Dataset entries:
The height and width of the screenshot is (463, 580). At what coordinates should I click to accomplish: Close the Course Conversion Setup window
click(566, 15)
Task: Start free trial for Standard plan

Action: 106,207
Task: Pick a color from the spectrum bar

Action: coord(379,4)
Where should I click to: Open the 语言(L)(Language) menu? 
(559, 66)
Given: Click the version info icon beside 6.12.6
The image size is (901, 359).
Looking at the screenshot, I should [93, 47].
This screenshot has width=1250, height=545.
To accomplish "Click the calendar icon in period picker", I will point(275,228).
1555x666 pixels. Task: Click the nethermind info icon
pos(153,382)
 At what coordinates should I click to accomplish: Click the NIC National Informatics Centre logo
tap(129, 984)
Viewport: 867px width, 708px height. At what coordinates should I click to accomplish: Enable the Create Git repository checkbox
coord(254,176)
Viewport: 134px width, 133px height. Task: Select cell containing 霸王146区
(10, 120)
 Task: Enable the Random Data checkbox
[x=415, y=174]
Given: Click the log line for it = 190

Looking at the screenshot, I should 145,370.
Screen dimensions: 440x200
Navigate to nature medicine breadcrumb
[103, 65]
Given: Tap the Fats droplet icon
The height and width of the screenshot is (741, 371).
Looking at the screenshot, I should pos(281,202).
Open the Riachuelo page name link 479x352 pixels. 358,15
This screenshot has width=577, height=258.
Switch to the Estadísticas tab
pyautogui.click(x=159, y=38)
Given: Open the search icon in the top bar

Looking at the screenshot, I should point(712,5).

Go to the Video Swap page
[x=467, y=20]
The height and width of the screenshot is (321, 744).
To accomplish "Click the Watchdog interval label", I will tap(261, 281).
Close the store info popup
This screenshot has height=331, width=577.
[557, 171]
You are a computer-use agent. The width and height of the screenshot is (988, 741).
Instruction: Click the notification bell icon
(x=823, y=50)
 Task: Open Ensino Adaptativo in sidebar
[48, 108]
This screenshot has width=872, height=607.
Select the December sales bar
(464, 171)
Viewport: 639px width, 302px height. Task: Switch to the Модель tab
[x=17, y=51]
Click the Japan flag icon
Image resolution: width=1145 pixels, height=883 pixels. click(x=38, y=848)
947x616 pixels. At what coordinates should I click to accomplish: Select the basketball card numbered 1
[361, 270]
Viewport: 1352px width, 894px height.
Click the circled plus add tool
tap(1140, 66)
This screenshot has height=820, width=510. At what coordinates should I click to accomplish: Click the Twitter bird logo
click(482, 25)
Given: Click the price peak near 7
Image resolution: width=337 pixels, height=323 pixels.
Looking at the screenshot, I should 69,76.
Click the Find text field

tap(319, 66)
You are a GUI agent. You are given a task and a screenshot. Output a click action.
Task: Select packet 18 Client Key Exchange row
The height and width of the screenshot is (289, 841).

◆ **Your task**: Determine the number of lines above that include the word "will"; the reply is that number only.

◆ **Finished task**: 2